Call inline ptx function?

Hi,

I am trying to find out how I’d be able to call an inline ptx function. So if you e.g. had code like this:

.func (.reg .s32 %res) inc_ptr ( .reg .s32 %ptr, .reg .s32 %inc )

{

add.s32 %res, %ptr, %inc;

ret;

}

call (%d), inc_ptr, (%s, %d);

How would you use it with inline ptx aka. asm()?

I asked myself similar questions: how to efficiently use ptx? I found these resources helpfull:

http://blog.langly.org/2009/02/12/cuda-hacking-ptx-code/ <— this one is how to write and launch Kernels in ptx

http://developer.download.nvidia.com/compute/DevZone/docs/html/C/doc/Using_Inline_PTX_Assembly_In_CUDA.pdf <-- This one details how to write inline ptx.
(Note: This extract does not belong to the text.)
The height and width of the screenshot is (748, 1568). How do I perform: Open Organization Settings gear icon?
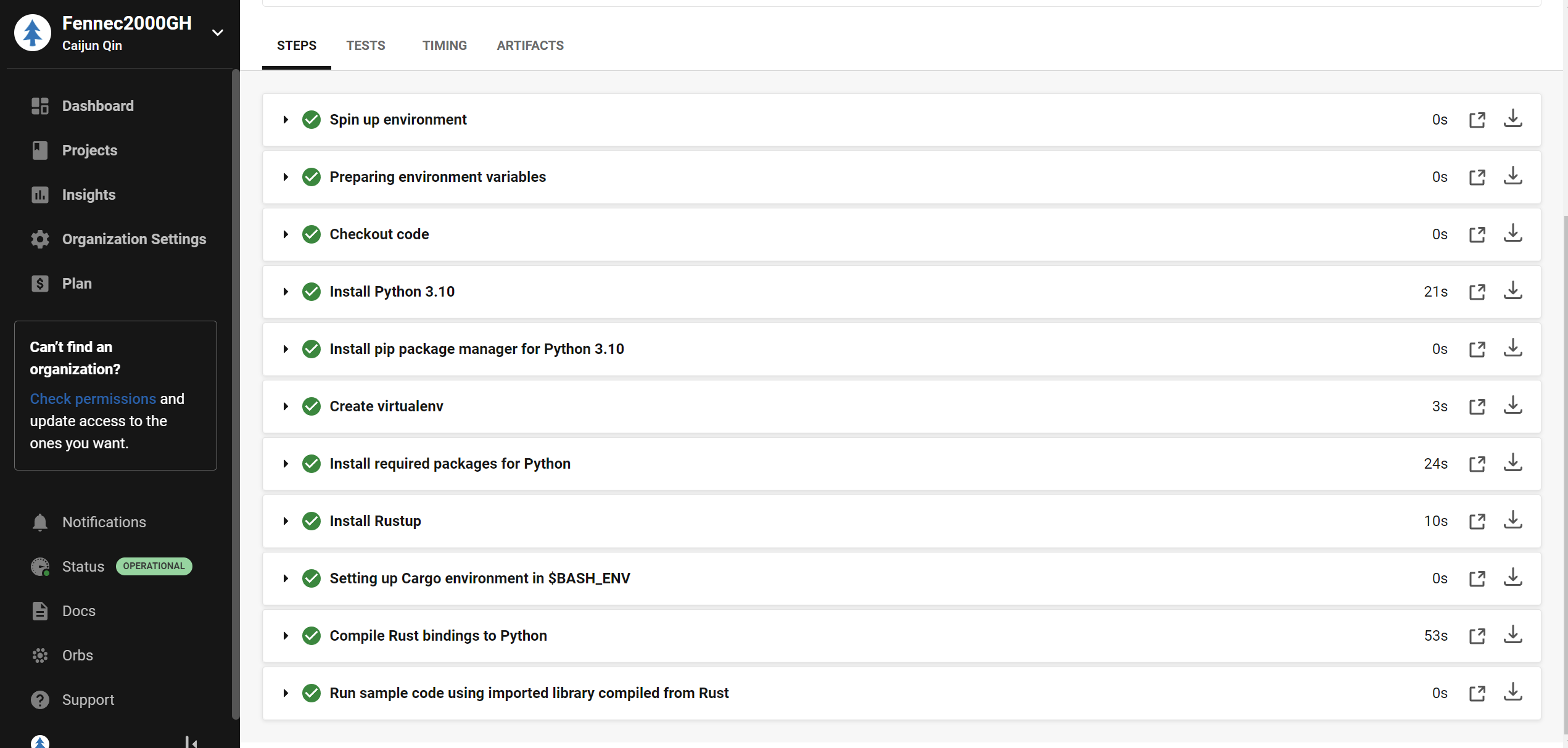click(40, 239)
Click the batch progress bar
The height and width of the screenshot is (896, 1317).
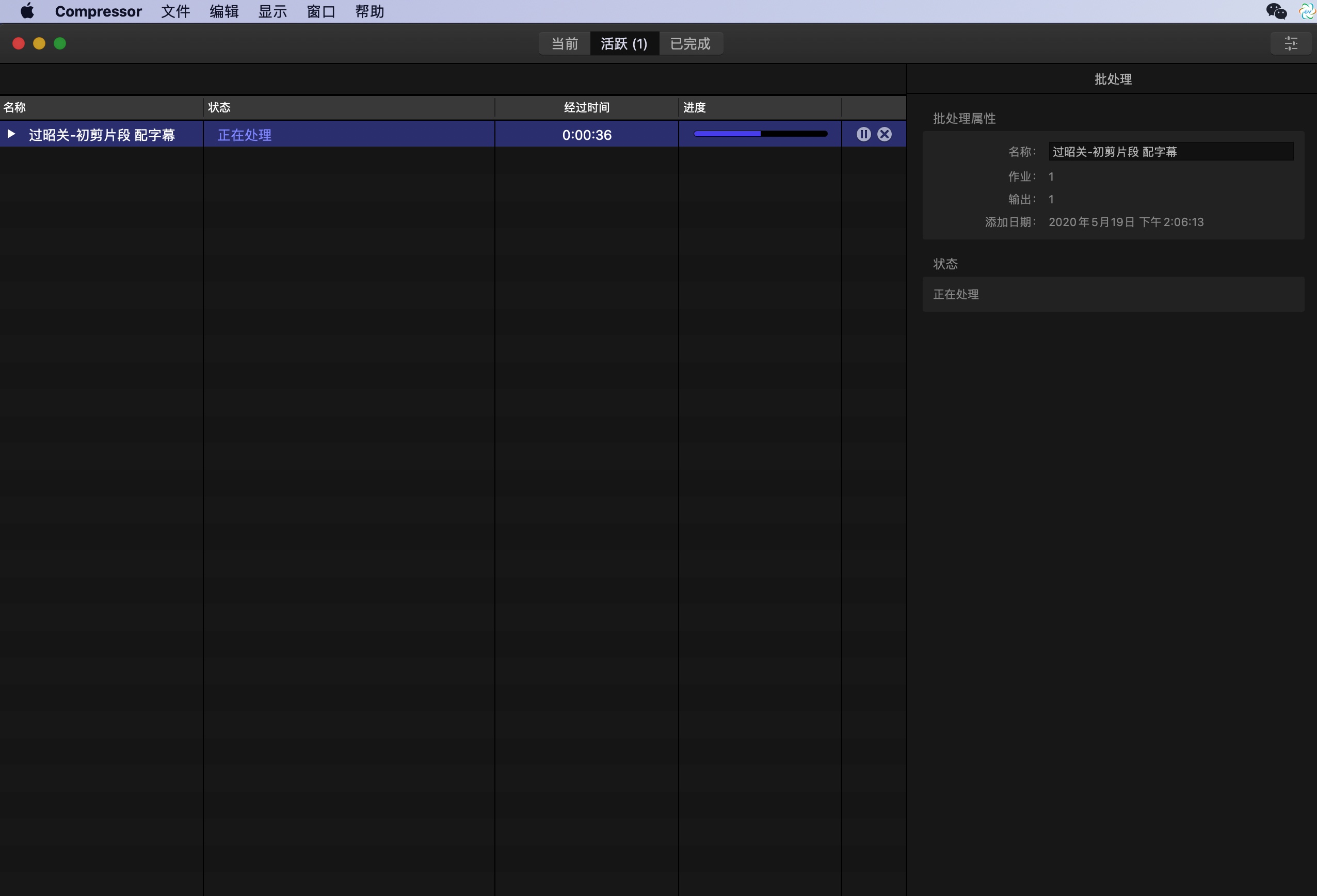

http://developer.download.nvidia.com/compute/DevZone/docs/html/C/doc/ptx_isa_3.0.pdf <— 5.1.6 explains how to call kernels ptx to ptx and 7 fct declarations

although I don’t have a cool answer (and would be interested in one) to the question how to call a ptx. function from cuda, I hope the given references help you to solve your problem. The “using inline ptx” by nvidia should solve your prob directly wiht the others beeing more the kind of “background reading”.

If there is a better solution to compile and call a fct. completely written in ptx, I’m also interested reading about it.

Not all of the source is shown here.